◆ PROBLEM TO WORK ON
Lines containing the word "header" are to be copied from the data below.

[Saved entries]
====
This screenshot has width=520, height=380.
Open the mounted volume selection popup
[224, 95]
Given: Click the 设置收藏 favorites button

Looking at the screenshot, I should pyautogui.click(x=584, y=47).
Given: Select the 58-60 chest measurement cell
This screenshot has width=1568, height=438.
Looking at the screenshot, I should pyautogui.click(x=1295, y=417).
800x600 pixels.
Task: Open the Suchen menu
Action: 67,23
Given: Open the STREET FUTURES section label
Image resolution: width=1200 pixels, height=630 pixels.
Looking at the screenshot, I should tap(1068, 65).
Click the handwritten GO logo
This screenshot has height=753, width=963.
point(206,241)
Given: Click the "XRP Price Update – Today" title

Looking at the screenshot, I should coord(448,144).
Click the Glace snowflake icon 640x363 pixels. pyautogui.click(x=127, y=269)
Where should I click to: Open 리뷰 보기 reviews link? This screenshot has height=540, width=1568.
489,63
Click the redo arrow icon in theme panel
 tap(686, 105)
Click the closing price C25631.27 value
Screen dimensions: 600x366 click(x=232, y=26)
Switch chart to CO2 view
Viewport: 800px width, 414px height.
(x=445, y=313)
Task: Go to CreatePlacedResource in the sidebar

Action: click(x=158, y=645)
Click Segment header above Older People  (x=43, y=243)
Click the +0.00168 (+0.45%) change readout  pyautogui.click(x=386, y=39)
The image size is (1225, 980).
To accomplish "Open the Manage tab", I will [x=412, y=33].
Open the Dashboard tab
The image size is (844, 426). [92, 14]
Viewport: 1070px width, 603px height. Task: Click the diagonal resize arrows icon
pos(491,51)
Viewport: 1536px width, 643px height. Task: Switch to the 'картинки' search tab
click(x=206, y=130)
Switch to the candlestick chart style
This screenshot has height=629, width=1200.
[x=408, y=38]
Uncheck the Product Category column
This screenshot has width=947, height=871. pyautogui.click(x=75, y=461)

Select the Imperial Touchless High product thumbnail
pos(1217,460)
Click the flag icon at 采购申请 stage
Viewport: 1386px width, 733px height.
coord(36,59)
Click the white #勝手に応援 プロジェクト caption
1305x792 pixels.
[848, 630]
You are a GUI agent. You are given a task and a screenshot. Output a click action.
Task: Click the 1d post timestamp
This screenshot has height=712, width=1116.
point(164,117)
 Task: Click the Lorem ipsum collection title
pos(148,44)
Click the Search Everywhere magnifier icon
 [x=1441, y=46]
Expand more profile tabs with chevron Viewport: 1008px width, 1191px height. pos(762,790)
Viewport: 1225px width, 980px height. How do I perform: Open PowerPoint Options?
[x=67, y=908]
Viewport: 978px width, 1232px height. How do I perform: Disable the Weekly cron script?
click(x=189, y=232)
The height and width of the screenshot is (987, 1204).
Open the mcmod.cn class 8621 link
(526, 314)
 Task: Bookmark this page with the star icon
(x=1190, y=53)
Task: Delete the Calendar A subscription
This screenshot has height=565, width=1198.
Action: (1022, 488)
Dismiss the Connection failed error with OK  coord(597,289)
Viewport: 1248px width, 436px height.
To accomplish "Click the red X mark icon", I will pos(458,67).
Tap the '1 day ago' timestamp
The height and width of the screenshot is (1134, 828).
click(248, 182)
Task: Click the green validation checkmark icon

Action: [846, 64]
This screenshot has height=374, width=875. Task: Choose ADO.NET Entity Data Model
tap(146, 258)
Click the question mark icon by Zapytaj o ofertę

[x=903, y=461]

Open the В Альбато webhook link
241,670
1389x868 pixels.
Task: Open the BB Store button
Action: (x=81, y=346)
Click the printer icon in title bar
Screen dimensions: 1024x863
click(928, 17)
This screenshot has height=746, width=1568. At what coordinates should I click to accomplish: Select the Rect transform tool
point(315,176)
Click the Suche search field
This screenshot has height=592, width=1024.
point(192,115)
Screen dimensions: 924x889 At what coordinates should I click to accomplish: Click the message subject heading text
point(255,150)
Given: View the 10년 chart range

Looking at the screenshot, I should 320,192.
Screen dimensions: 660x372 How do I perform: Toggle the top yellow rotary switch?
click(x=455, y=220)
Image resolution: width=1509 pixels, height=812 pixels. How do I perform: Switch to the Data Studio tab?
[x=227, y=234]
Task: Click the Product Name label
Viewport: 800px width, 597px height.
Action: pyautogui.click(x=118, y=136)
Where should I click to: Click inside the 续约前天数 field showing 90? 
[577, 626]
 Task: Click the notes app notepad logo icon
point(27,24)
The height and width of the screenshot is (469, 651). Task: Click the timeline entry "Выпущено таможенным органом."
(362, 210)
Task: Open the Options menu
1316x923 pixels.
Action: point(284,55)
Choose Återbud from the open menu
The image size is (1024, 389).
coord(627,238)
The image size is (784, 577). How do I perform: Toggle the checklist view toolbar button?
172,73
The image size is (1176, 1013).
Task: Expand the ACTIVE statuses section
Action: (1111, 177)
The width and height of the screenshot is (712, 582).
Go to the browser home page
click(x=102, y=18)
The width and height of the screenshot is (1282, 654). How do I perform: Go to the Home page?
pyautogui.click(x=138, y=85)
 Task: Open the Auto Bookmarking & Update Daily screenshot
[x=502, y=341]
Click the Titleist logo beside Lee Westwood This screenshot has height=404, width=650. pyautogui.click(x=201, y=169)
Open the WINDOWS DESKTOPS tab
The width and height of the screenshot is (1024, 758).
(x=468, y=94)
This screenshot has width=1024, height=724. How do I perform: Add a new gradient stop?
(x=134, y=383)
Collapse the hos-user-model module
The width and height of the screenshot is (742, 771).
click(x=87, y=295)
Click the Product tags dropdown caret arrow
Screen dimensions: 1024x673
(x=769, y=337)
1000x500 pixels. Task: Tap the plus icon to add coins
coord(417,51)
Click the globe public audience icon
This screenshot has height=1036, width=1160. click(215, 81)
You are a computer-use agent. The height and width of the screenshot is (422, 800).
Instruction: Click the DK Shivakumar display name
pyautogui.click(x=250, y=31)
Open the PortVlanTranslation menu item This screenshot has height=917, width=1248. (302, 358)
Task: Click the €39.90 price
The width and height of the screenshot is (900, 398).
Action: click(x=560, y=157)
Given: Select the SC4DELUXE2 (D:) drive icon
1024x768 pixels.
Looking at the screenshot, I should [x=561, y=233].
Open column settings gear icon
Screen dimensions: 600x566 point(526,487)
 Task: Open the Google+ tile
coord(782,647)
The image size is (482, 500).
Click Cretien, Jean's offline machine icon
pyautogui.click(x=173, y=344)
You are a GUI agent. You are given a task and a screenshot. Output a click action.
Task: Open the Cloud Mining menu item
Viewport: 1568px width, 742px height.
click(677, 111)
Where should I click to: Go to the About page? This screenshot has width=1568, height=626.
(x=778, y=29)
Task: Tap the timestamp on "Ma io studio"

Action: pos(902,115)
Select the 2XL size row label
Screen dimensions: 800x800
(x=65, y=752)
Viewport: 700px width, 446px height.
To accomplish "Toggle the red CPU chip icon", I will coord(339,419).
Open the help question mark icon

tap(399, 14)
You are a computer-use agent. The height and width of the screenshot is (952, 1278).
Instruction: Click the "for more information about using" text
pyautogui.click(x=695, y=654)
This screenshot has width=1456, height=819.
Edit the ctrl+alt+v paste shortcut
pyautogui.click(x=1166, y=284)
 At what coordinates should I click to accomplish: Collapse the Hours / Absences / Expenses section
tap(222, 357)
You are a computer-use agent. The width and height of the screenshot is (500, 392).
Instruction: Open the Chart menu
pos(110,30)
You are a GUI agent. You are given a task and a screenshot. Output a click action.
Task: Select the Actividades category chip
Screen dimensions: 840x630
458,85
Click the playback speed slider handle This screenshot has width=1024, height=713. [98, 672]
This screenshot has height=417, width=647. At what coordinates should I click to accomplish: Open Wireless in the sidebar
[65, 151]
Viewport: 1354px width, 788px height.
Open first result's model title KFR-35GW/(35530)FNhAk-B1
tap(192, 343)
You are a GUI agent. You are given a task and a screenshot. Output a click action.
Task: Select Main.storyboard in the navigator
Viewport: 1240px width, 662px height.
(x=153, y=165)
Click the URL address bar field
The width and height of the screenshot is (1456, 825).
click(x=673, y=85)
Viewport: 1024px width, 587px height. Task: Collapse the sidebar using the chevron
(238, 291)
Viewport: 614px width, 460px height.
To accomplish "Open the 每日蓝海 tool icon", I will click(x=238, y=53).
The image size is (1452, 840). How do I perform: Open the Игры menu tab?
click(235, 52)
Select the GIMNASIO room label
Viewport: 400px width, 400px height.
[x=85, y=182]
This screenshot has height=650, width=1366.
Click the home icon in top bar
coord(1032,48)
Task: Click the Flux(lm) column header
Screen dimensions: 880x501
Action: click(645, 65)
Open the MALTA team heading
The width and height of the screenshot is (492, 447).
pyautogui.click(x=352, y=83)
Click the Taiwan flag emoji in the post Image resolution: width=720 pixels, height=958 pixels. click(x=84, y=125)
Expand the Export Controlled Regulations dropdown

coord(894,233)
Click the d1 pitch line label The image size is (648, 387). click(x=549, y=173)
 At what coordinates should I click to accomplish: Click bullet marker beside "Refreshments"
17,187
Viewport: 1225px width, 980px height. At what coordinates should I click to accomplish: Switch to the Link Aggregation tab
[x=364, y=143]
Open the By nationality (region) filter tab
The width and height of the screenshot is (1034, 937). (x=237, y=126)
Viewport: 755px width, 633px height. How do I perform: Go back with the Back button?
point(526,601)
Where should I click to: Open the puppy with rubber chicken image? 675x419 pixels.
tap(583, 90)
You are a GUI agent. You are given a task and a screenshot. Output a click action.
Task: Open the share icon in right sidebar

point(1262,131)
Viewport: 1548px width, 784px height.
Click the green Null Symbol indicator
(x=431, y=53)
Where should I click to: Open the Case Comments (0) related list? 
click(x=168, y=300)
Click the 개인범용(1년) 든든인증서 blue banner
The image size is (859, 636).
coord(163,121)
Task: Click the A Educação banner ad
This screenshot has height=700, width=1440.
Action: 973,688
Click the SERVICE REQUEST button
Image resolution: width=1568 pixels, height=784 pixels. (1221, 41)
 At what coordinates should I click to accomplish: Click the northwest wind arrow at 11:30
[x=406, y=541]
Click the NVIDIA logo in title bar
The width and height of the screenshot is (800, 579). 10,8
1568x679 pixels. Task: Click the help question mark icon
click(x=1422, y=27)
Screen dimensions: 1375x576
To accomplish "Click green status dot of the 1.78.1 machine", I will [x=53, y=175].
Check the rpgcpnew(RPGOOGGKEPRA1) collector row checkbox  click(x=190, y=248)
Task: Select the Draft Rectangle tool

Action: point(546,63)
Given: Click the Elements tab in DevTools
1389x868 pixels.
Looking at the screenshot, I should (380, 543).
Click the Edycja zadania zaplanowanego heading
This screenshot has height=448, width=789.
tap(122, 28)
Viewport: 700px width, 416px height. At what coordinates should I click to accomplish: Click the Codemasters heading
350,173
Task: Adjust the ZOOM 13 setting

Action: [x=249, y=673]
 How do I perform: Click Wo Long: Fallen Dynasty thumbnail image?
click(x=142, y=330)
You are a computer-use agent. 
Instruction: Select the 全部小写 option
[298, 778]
====
◆ ANSWER TO THIS PROBLEM
Click Segment header above Older People  (x=43, y=243)
Task: Click the Flux(lm) column header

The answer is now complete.